- Supplied material -
-*-

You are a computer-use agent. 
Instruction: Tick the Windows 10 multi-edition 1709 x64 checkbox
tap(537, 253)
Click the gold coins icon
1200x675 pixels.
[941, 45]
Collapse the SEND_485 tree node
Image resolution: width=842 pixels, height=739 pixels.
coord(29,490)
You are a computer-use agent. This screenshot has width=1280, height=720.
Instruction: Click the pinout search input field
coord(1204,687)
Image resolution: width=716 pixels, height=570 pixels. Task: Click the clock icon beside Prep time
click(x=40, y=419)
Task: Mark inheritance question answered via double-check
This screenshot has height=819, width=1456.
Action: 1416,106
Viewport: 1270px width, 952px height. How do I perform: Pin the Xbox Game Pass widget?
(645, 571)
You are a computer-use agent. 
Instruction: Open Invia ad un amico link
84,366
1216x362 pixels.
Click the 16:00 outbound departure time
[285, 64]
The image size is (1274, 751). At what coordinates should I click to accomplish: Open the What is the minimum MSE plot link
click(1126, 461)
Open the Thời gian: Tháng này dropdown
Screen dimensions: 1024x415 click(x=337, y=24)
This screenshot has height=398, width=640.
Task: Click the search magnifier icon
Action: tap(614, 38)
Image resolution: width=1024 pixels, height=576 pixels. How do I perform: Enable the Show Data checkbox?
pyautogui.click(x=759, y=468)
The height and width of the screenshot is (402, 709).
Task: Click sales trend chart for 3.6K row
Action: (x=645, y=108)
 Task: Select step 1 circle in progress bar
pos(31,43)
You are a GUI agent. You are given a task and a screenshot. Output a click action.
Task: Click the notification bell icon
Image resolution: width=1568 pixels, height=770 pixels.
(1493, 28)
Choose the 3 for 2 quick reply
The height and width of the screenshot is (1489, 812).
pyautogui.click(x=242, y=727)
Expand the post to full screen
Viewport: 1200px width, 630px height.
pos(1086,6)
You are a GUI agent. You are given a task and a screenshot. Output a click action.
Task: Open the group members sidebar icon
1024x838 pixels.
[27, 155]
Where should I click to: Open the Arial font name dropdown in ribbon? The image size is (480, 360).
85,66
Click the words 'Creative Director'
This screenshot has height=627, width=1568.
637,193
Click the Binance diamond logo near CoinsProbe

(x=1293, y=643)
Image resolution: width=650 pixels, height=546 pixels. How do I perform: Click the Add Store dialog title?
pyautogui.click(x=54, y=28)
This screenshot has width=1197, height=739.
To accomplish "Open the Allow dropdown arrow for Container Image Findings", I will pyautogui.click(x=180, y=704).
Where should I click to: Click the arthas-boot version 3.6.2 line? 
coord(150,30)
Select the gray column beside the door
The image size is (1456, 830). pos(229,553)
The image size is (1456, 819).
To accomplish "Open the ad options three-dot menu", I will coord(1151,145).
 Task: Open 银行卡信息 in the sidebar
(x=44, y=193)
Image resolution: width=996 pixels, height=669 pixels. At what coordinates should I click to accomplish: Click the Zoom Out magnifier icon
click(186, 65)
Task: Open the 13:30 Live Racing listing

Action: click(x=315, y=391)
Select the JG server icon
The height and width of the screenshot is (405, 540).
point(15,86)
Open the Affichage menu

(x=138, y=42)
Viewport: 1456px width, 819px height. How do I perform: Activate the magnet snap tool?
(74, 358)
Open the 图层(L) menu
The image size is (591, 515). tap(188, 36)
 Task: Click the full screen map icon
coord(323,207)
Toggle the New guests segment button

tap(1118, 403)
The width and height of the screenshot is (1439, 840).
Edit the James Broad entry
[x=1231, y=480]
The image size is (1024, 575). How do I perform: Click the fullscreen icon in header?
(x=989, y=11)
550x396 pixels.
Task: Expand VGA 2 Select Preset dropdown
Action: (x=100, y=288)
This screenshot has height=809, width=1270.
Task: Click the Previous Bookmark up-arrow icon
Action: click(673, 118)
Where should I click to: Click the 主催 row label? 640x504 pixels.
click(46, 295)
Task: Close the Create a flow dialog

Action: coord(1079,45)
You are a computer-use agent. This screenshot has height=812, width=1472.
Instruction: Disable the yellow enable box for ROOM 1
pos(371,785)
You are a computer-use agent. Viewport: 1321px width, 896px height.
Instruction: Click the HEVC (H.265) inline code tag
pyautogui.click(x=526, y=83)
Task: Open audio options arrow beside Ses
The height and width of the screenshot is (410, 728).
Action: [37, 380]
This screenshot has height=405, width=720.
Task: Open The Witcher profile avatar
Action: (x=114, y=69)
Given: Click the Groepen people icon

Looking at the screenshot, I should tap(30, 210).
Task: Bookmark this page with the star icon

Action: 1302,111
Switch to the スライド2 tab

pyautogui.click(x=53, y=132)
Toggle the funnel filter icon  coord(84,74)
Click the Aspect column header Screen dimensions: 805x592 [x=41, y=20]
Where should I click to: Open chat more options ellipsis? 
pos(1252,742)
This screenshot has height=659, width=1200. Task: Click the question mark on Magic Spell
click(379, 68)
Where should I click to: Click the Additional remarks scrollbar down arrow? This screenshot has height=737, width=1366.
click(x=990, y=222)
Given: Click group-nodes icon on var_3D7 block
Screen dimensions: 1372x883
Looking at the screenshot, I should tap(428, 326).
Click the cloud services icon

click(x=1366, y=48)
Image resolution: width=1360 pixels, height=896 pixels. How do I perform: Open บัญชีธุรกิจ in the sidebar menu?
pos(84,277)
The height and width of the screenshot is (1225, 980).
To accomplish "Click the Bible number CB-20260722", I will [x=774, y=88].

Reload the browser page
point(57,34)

-*-

- Written request -
Transcribe the records above verbatim, covering all of them from first to last.

- Correct output -
You are a computer-use agent. 
Instruction: Tick the Windows 10 multi-edition 1709 x64 checkbox
tap(537, 253)
Click the gold coins icon
1200x675 pixels.
[941, 45]
Collapse the SEND_485 tree node
Image resolution: width=842 pixels, height=739 pixels.
coord(29,490)
You are a computer-use agent. This screenshot has width=1280, height=720.
Instruction: Click the pinout search input field
coord(1204,687)
Image resolution: width=716 pixels, height=570 pixels. Task: Click the clock icon beside Prep time
click(x=40, y=419)
Task: Mark inheritance question answered via double-check
This screenshot has height=819, width=1456.
Action: 1416,106
Viewport: 1270px width, 952px height. How do I perform: Pin the Xbox Game Pass widget?
(645, 571)
You are a computer-use agent. 
Instruction: Open Invia ad un amico link
84,366
1216x362 pixels.
Click the 16:00 outbound departure time
[285, 64]
The image size is (1274, 751). At what coordinates should I click to accomplish: Open the What is the minimum MSE plot link
click(1126, 461)
Open the Thời gian: Tháng này dropdown
Screen dimensions: 1024x415 click(x=337, y=24)
This screenshot has height=398, width=640.
Task: Click the search magnifier icon
Action: tap(614, 38)
Image resolution: width=1024 pixels, height=576 pixels. How do I perform: Enable the Show Data checkbox?
pyautogui.click(x=759, y=468)
The height and width of the screenshot is (402, 709).
Task: Click sales trend chart for 3.6K row
Action: (x=645, y=108)
 Task: Select step 1 circle in progress bar
pos(31,43)
You are a GUI agent. You are given a task and a screenshot. Output a click action.
Task: Click the notification bell icon
Image resolution: width=1568 pixels, height=770 pixels.
(1493, 28)
Choose the 3 for 2 quick reply
The height and width of the screenshot is (1489, 812).
pyautogui.click(x=242, y=727)
Expand the post to full screen
Viewport: 1200px width, 630px height.
pos(1086,6)
You are a GUI agent. You are given a task and a screenshot. Output a click action.
Task: Open the group members sidebar icon
1024x838 pixels.
[27, 155]
Where should I click to: Open the Arial font name dropdown in ribbon? The image size is (480, 360).
85,66
Click the words 'Creative Director'
This screenshot has height=627, width=1568.
637,193
Click the Binance diamond logo near CoinsProbe

(x=1293, y=643)
Image resolution: width=650 pixels, height=546 pixels. How do I perform: Click the Add Store dialog title?
pyautogui.click(x=54, y=28)
This screenshot has width=1197, height=739.
To accomplish "Open the Allow dropdown arrow for Container Image Findings", I will pyautogui.click(x=180, y=704).
Where should I click to: Click the arthas-boot version 3.6.2 line? 
coord(150,30)
Select the gray column beside the door
The image size is (1456, 830). pos(229,553)
The image size is (1456, 819).
To accomplish "Open the ad options three-dot menu", I will coord(1151,145).
 Task: Open 银行卡信息 in the sidebar
(x=44, y=193)
Image resolution: width=996 pixels, height=669 pixels. At what coordinates should I click to accomplish: Click the Zoom Out magnifier icon
click(186, 65)
Task: Open the 13:30 Live Racing listing

Action: click(x=315, y=391)
Select the JG server icon
The height and width of the screenshot is (405, 540).
point(15,86)
Open the Affichage menu

(x=138, y=42)
Viewport: 1456px width, 819px height. How do I perform: Activate the magnet snap tool?
(74, 358)
Open the 图层(L) menu
The image size is (591, 515). tap(188, 36)
 Task: Click the full screen map icon
coord(323,207)
Toggle the New guests segment button

tap(1118, 403)
The width and height of the screenshot is (1439, 840).
Edit the James Broad entry
[x=1231, y=480]
The image size is (1024, 575). How do I perform: Click the fullscreen icon in header?
(x=989, y=11)
550x396 pixels.
Task: Expand VGA 2 Select Preset dropdown
Action: (x=100, y=288)
This screenshot has height=809, width=1270.
Task: Click the Previous Bookmark up-arrow icon
Action: click(673, 118)
Where should I click to: Click the 主催 row label? 640x504 pixels.
click(46, 295)
Task: Close the Create a flow dialog

Action: coord(1079,45)
You are a computer-use agent. This screenshot has height=812, width=1472.
Instruction: Disable the yellow enable box for ROOM 1
pos(371,785)
You are a computer-use agent. Viewport: 1321px width, 896px height.
Instruction: Click the HEVC (H.265) inline code tag
pyautogui.click(x=526, y=83)
Task: Open audio options arrow beside Ses
The height and width of the screenshot is (410, 728).
Action: [37, 380]
This screenshot has height=405, width=720.
Task: Open The Witcher profile avatar
Action: (x=114, y=69)
Given: Click the Groepen people icon

Looking at the screenshot, I should tap(30, 210).
Task: Bookmark this page with the star icon

Action: 1302,111
Switch to the スライド2 tab

pyautogui.click(x=53, y=132)
Toggle the funnel filter icon  coord(84,74)
Click the Aspect column header Screen dimensions: 805x592 [x=41, y=20]
Where should I click to: Open chat more options ellipsis? 
pos(1252,742)
This screenshot has height=659, width=1200. Task: Click the question mark on Magic Spell
click(379, 68)
Where should I click to: Click the Additional remarks scrollbar down arrow? This screenshot has height=737, width=1366.
click(x=990, y=222)
Given: Click group-nodes icon on var_3D7 block
Screen dimensions: 1372x883
Looking at the screenshot, I should tap(428, 326).
Click the cloud services icon

click(x=1366, y=48)
Image resolution: width=1360 pixels, height=896 pixels. How do I perform: Open บัญชีธุรกิจ in the sidebar menu?
pos(84,277)
The height and width of the screenshot is (1225, 980).
To accomplish "Click the Bible number CB-20260722", I will [x=774, y=88].

Reload the browser page
point(57,34)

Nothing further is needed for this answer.